Alıntı —
━━━━━━━━━━━━━━━━━━━━━━━━━━━━━━

Eliza Doolittle

18 Eylül 2010

Çarpıcı Başlıklar Ülkesi!

Zarf-mazruf tartışmalarında bütünlük ilkesini savunur; aşk meşk- sosyal ilişkiler ağı- kariyer fırsatları...

Zarf-mazruf tartışmalarında bütünlük ilkesini savunur; aşk meşk- sosyal ilişkiler ağı- kariyer fırsatları vb tanışmalarda ilk izlenimlerin önemini, sonradan yaşanmışlıklarla derinleşen izlenimlerle olabildiğince eş tutarım. Yazılı basında da, bazen başlığın ya da resmin, yazının kendisi kadar önemli olduğunu düşünüyorum. Yazı çizi işleriyle teşrik-i mesaimiz henüz kısıtlı, bloglamadan, köşe yazmacılık öğrenmeye mutlu gururlu terfimiz pek taze olsa da, paket ve pazarlamanın önemini azımsayacak değilim tabii! 
Ancak bu başlık işi, bazen de öyle aşıp taşıyor, öyle yazıyla ilgisiz, ya da “yok artık” çağrışımlarla dikkat çekmeye oynuyor, öyle sağ gösterip sol çakıyor ki, bazı gazetelerin “arka sayfaya popo resmi basabilmek adına uyduramayacakları hiçbir moda/iklim/turizm haberi yoktur”a dönüyor olay! 
Bakalım bu hafta neler neler olmuş... 

'SEN MİSİN GERDEK GECESİ SEVİŞMEK İSTEYEN?' (13.09.2010 RADİKAL)

Samsun'da, gerdek gecesi cinsel ilişkiye girmek istememesine rağmen kendisini zorlayan eşi 31 yaşındaki Kenan Akkaya'yı sırtından bıçaklayarak yaraladığı suçlamasıyla tutuksuz yargılanan 19 yaşındaki Özge Şenol, 3 bin TL para cezasına çarptırıldı.

━━━━━━━━━━━━━━━━━━━━━━━━━━━━━━

Alıştırmanın amacı — Gazete başlıkları üzerine yazılmış alıntıya göre şu ifadeler doğru mu: (a) Yazar, yazılı basında başlığın bazen yazının kendisi kadar önemli olabileceğini düşünüyor. (b) Özge Şenol tutuklu olarak yargılandı. (c) Yazarın köşe yazarlığına geçişi yenidir. Her birine evet ya da hayır deyip kararı belirleyen sözleri alıntıdan birebir aktarın. Bundan sonraki veriler metinden bağımsız, ayrı bir malzemedir.

Veri satırları —

━━━━━━━━━━━━━━━━━━━━━━━━━━━━━━

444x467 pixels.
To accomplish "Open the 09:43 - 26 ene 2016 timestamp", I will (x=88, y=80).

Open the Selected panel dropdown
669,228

━━━━━━━━━━━━━━━━━━━━━━━━━━━━━━

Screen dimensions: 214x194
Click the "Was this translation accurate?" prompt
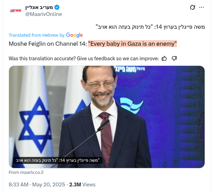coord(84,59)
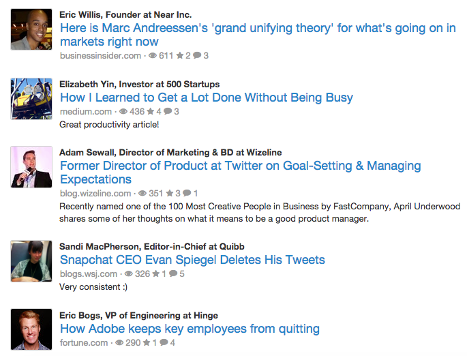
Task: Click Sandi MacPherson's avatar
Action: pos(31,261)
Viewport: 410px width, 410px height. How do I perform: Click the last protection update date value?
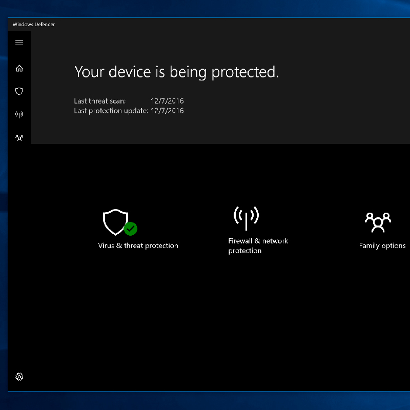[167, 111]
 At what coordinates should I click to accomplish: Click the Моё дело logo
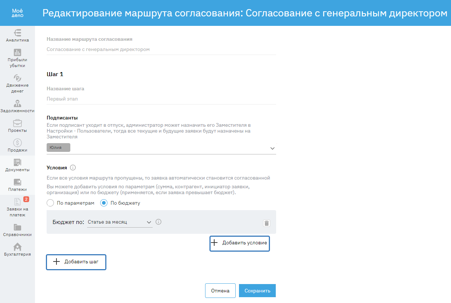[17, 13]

━━━━━━━━━━━━━━━━━━━━━━━━━━━━━━

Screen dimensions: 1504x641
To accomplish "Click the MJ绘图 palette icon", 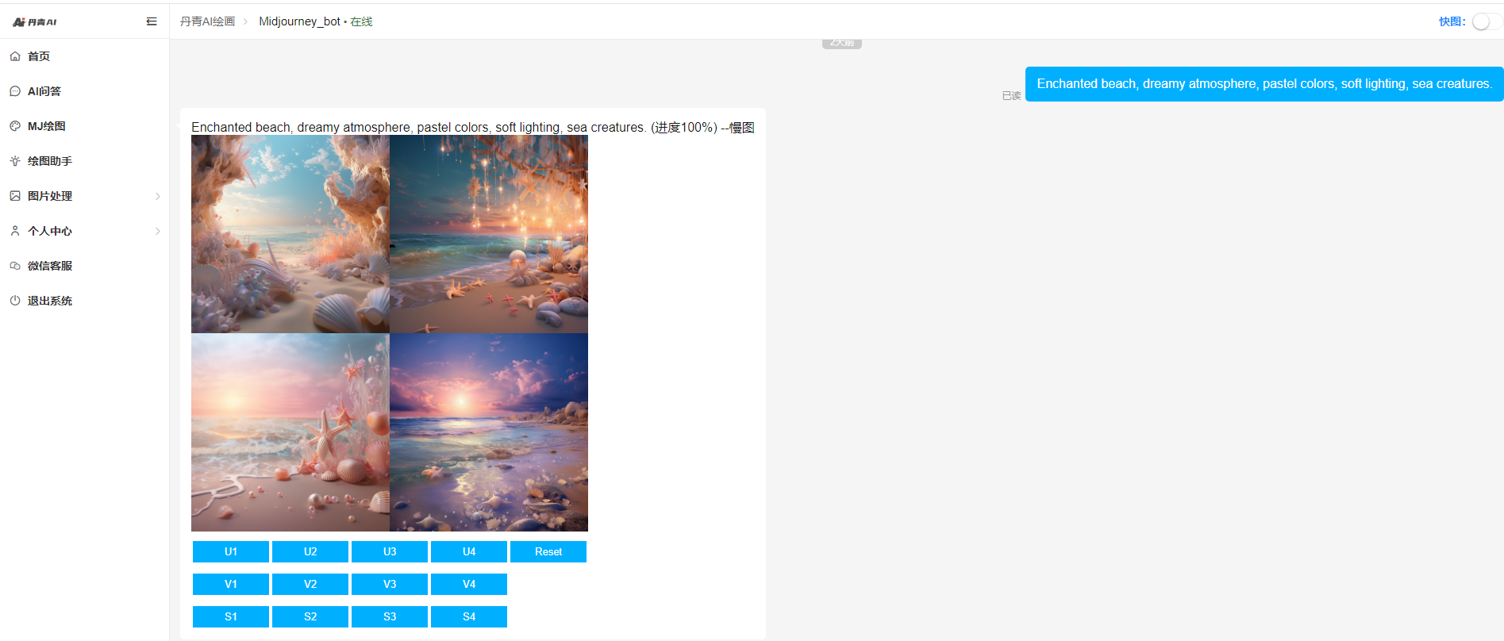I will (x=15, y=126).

━━━━━━━━━━━━━━━━━━━━━━━━━━━━━━

Alıştırmanın çözümü —
(a) Evet: "bazen başlığın ya da resmin, yazının kendisi kadar önemli olduğunu düşünüyorum"
(b) Hayır: "tutuksuz yargılanan 19 yaşındaki Özge Şenol"
(c) Evet: "köşe yazmacılık öğrenmeye mutlu gururlu terfimiz pek taze"